• Task brief: Reproduce the line with "Task: Click the Find a setting search box" and everything after it in the listing below, exactly, both ends included. No pictures.

*** Records Section Begins ***

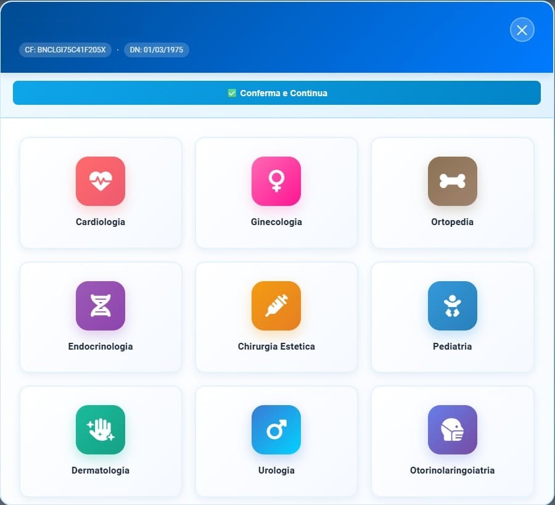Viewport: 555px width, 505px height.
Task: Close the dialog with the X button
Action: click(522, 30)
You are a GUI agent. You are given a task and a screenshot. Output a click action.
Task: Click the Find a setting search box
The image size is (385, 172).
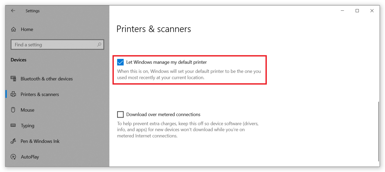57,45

*** Records Section Ends ***

• Output below:
Task: Click the Find a setting search box
The image size is (385, 172).
57,45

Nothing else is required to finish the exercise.